なるべく歯を抜かない治療 ~歯根挺出(エクストルージョン)~
2014年9月19日
虫歯が大きく、歯肉の中まで虫歯が広がってしまったなどで、歯肉より上の歯がほとんどなくなってしまった場合、ほとんどの医院様からは抜歯を提案されるかと思います。
なぜなら、そのような状態になると、歯の上に歯肉が覆いかぶさってしまい、かぶせ物をする際に精密な印象が取れなくなったり、細菌感染のリスクが高まったりするため、結果として、一時的に治療して良くなったとしても、すぐにまた問題が発生することが容易に想像できるからです。
このようなケースの場合、条件にもよりますが、歯根挺出(エクストルージョン)と呼ばれる方法や、歯冠長延長(クラウンレングスニング)と言った技術を使って歯を残せる可能性もあります。
本日は、このうちの、歯根挺出(エクストルージョン)についてお話しさせて頂きます。
歯根挺出(エクストルージョン)とは、矯正の技術を使って、歯肉に埋もれた歯を引っ張り上げる方法です。
歯を歯肉より上に引っ張り出すことが出来れば、それを土台に適合性の高いかぶせ物を作ることが出来ますので、歯を残せる可能性が格段に高まります。

* _課題 1_: 歯根挺出について述べた抜粋では、歯根挺出(エクストルージョン)はどのような方法だと説明されていますか。
* _課題 2_: 歯根挺出についての抜粋を、最後の文に続けて書き進めてください。

データセットに掲載された項目:
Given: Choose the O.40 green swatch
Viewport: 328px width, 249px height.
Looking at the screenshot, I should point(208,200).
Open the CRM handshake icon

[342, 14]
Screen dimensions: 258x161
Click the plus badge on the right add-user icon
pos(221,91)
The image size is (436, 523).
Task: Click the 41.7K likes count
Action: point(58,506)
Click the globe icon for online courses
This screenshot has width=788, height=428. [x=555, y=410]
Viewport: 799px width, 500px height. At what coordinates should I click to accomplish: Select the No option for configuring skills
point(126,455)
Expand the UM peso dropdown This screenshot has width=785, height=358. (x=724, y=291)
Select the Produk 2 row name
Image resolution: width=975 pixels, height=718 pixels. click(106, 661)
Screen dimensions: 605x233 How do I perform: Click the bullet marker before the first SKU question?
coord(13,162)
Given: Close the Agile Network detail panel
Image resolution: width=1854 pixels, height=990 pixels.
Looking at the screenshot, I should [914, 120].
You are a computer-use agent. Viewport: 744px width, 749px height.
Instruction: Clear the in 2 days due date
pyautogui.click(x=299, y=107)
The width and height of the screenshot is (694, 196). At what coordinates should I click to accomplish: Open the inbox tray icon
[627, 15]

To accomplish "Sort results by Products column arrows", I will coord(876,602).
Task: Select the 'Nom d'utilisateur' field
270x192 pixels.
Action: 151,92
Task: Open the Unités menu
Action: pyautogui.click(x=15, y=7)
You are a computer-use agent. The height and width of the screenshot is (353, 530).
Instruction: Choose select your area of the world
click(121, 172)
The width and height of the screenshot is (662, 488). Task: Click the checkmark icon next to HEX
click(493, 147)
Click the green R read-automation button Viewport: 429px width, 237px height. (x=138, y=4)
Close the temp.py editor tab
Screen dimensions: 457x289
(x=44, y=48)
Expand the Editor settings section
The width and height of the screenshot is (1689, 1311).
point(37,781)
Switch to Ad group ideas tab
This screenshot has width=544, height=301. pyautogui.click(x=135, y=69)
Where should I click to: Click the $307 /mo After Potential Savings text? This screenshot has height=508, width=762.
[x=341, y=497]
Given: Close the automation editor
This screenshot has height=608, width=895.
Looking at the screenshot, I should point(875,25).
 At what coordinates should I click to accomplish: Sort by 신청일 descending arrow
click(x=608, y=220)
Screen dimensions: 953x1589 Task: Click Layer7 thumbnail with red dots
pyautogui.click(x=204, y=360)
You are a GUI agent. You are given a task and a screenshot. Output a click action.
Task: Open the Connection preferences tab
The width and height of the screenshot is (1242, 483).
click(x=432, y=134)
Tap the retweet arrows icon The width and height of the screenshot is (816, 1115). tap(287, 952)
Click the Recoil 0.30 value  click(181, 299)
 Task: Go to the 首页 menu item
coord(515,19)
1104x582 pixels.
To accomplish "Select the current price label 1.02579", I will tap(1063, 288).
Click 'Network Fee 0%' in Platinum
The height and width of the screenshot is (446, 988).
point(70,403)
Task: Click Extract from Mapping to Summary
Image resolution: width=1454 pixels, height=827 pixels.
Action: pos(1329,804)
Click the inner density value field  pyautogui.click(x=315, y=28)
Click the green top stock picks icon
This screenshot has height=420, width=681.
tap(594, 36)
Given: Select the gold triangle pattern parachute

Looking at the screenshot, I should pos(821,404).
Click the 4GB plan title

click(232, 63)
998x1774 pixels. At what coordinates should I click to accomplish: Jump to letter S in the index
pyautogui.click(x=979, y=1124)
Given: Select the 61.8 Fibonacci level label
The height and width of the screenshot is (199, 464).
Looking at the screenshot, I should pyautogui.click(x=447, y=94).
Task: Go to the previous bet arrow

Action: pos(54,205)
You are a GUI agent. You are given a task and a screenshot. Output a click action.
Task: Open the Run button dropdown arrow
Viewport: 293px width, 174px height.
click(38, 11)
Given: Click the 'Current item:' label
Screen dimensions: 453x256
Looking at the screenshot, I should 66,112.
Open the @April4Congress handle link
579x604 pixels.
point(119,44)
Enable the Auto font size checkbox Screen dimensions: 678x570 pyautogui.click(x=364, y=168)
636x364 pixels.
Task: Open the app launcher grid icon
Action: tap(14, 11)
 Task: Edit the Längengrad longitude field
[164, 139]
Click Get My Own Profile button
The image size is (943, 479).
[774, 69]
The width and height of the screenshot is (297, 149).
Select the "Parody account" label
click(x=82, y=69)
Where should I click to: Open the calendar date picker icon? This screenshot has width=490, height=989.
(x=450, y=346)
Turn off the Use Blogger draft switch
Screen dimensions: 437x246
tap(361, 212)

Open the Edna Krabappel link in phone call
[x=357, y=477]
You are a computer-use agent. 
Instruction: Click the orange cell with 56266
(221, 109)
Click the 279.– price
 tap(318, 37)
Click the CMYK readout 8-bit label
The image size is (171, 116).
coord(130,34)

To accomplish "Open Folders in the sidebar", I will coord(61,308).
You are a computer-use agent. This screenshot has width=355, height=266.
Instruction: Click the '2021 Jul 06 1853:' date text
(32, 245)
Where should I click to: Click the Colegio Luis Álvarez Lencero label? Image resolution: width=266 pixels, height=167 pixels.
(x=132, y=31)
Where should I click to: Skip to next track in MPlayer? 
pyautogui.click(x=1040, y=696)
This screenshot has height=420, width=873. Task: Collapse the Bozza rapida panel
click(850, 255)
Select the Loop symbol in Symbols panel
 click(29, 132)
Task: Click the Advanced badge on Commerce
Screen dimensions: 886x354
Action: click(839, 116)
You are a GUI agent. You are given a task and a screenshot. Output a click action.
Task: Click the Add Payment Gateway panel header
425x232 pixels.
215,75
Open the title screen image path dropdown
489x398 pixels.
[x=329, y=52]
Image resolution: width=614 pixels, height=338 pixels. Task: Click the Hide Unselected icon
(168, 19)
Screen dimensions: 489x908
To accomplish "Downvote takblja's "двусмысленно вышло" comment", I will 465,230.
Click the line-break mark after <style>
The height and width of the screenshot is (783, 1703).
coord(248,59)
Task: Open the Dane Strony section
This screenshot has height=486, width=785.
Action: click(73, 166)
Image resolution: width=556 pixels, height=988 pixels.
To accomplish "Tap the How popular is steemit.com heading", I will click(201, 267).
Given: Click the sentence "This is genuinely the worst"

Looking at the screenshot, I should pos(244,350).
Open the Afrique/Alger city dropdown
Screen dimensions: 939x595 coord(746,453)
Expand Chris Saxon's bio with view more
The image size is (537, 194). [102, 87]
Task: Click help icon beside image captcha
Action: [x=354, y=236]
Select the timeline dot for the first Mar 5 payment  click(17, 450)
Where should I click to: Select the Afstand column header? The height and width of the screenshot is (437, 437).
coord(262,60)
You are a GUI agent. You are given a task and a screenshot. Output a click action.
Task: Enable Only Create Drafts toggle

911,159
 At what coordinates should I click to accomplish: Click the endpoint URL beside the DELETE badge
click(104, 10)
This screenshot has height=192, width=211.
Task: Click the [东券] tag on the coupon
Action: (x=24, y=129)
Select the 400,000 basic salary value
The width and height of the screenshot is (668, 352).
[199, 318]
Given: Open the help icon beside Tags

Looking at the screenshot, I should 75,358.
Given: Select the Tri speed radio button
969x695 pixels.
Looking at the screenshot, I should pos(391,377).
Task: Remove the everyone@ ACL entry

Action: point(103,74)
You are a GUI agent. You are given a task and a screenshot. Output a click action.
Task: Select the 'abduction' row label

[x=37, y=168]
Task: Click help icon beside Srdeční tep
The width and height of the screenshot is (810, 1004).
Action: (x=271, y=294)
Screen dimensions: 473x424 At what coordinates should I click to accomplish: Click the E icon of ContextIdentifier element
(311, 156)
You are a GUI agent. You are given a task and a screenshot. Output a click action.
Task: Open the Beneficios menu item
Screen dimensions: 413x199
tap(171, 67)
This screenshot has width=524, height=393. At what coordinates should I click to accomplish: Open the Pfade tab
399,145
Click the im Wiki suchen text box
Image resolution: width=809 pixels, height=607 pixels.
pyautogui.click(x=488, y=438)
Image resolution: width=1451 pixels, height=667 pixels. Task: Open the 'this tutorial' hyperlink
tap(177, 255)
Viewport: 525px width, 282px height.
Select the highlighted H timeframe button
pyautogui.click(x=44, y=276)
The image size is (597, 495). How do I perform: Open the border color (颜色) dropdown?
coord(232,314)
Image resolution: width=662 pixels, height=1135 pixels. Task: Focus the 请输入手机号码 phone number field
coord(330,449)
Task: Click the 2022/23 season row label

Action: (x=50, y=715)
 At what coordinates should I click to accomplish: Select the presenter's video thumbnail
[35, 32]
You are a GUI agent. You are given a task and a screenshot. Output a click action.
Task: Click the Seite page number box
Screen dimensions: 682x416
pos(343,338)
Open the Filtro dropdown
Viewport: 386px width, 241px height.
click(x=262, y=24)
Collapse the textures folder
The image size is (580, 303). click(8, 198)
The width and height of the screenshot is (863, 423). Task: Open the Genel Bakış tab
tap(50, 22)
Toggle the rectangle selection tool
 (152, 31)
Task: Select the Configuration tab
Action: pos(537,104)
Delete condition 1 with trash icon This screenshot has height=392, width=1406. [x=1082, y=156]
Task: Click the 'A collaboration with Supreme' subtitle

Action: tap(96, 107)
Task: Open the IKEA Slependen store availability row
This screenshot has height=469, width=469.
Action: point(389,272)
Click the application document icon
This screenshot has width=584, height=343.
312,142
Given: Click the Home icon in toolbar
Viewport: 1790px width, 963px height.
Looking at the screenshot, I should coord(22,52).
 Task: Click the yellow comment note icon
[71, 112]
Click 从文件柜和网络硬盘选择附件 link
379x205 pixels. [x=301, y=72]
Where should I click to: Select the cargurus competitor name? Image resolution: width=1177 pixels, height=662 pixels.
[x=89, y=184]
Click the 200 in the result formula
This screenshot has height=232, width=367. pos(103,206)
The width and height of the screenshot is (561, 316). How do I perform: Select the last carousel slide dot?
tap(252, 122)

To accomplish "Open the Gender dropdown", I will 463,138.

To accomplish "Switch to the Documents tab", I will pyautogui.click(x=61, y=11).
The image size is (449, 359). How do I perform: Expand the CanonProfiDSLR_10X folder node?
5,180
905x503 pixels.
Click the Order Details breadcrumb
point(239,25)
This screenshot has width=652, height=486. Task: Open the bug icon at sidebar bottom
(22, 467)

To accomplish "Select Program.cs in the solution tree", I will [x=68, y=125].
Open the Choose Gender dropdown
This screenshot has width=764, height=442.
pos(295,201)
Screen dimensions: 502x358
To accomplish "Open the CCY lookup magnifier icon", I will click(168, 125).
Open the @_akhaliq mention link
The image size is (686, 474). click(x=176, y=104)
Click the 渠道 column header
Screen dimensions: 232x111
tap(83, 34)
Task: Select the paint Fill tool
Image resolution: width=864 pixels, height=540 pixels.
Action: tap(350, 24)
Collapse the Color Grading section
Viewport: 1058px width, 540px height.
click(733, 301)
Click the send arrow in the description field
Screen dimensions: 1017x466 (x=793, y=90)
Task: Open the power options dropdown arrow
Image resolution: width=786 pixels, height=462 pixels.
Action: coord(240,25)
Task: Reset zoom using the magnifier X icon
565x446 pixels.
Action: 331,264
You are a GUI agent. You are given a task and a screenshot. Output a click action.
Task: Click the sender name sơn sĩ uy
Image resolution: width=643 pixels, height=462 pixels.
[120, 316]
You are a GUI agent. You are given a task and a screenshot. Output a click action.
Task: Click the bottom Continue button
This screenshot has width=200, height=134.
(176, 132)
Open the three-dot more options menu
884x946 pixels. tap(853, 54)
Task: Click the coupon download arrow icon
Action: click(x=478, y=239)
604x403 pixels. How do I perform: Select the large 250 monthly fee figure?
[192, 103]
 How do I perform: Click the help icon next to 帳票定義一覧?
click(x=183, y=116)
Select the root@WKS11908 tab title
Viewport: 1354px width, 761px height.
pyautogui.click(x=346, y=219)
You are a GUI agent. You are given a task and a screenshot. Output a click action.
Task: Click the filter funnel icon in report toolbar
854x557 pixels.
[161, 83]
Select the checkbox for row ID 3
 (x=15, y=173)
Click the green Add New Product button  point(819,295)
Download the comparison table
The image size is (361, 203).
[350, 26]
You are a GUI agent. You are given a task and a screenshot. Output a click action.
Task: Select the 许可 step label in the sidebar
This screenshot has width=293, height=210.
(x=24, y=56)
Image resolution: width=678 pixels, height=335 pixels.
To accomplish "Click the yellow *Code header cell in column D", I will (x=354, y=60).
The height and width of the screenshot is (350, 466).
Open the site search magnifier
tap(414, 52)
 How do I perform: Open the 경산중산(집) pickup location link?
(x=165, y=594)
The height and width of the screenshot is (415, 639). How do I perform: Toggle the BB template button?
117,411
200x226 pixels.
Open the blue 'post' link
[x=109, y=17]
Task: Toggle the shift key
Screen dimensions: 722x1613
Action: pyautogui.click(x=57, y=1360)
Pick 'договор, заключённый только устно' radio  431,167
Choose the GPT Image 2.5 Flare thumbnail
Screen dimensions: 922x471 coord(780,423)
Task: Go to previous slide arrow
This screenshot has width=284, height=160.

* _解答欄 1_: 矯正の技術を使って、歯肉に埋もれた歯を引っ張り上げる方法です。

* _解答欄 2_:
もちろん、歯が歯肉の中に埋もれていても、人工の土台(コア)を入れてその上にかぶせ物をかぶせることも可能なのですが、 土台として接触する象牙質の部分(フェルールと言います)が多ければ多いほど、歯へのダメージが少なく、予後が良いとされており、うまく出来れば、抜歯宣告された歯でも10年以上機能させることも可能です。
このように、抜歯が必要と言われた歯でも、条件によっては、残すことが可能なのですが注意点としては、
・歯を少しづつ動かしながら行うので、治療期間が長くかかる。
・引っ張り上げた分、歯の根が短くなるので、かみ合わせを支える力が弱くなる。
・歯を動かすのと同時に歯肉も上がってしまうので、後日、外科処置が必要になる場合がある。
といった事が挙げられます。
また、上記の治療は、健康保険の適用にならない上、この技術を取得している歯科医師も少ないという事もあり、一般的に行われる治療ではございません。
更に、どんな歯にも適用できるというわけではありませんので、一度信頼できる歯科医師に相談してみることをお勧めいたします。
当院では患者様の「歯を残したい」という要望に応えられるよう、常に最新の情報や技術を取得し、不得意科目を作らないように全体のレベルアップを図っております。